▶ _EXERCISE DESCRIPTION_
Beneath this line is the data. Output exactly the lines from the line with "Lupita (78, 53)" to the line with "网球 (866, 1887)", both ends included, and nothing more.

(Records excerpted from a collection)
- - - -
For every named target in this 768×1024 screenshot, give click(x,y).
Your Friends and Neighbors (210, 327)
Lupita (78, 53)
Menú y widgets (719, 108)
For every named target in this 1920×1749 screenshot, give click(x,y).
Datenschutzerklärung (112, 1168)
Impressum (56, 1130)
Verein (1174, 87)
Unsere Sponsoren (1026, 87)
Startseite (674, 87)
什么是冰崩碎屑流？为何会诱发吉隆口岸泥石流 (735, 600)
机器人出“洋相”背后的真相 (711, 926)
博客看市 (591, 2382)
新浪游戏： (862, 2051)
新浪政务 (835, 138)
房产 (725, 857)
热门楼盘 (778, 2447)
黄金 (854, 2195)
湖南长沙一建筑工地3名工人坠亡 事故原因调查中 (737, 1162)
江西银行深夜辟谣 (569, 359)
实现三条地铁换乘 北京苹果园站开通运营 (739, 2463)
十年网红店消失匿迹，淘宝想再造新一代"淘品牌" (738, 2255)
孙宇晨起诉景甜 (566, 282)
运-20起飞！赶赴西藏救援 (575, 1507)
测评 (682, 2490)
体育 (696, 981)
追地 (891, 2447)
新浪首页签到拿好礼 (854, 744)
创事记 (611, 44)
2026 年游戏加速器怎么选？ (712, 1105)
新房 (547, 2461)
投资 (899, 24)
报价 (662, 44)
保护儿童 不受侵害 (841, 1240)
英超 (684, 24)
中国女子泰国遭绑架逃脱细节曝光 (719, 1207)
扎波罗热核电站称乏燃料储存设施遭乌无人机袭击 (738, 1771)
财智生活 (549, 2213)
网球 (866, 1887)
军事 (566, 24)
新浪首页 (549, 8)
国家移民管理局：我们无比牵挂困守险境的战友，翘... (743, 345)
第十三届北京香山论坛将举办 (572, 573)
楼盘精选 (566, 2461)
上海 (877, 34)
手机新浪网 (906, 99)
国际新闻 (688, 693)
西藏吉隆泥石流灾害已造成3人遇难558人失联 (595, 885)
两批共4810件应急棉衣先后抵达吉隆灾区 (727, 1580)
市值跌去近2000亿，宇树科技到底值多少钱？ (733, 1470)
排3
- - - -
▶ _EXERCISE RESPONSE_
Lupita (78, 53)
Menú y widgets (719, 108)
For every named target in this 1920×1749 screenshot, give click(x,y).
Datenschutzerklärung (112, 1168)
Impressum (56, 1130)
Verein (1174, 87)
Unsere Sponsoren (1026, 87)
Startseite (674, 87)
什么是冰崩碎屑流？为何会诱发吉隆口岸泥石流 (735, 600)
机器人出“洋相”背后的真相 (711, 926)
博客看市 (591, 2382)
新浪游戏： (862, 2051)
新浪政务 (835, 138)
房产 (725, 857)
热门楼盘 (778, 2447)
黄金 (854, 2195)
湖南长沙一建筑工地3名工人坠亡 事故原因调查中 (737, 1162)
江西银行深夜辟谣 (569, 359)
实现三条地铁换乘 北京苹果园站开通运营 (739, 2463)
十年网红店消失匿迹，淘宝想再造新一代"淘品牌" (738, 2255)
孙宇晨起诉景甜 (566, 282)
运-20起飞！赶赴西藏救援 (575, 1507)
测评 (682, 2490)
体育 (696, 981)
追地 (891, 2447)
新浪首页签到拿好礼 (854, 744)
创事记 (611, 44)
2026 年游戏加速器怎么选？ (712, 1105)
新房 (547, 2461)
投资 (899, 24)
报价 (662, 44)
保护儿童 不受侵害 (841, 1240)
英超 (684, 24)
中国女子泰国遭绑架逃脱细节曝光 (719, 1207)
扎波罗热核电站称乏燃料储存设施遭乌无人机袭击 (738, 1771)
财智生活 (549, 2213)
网球 (866, 1887)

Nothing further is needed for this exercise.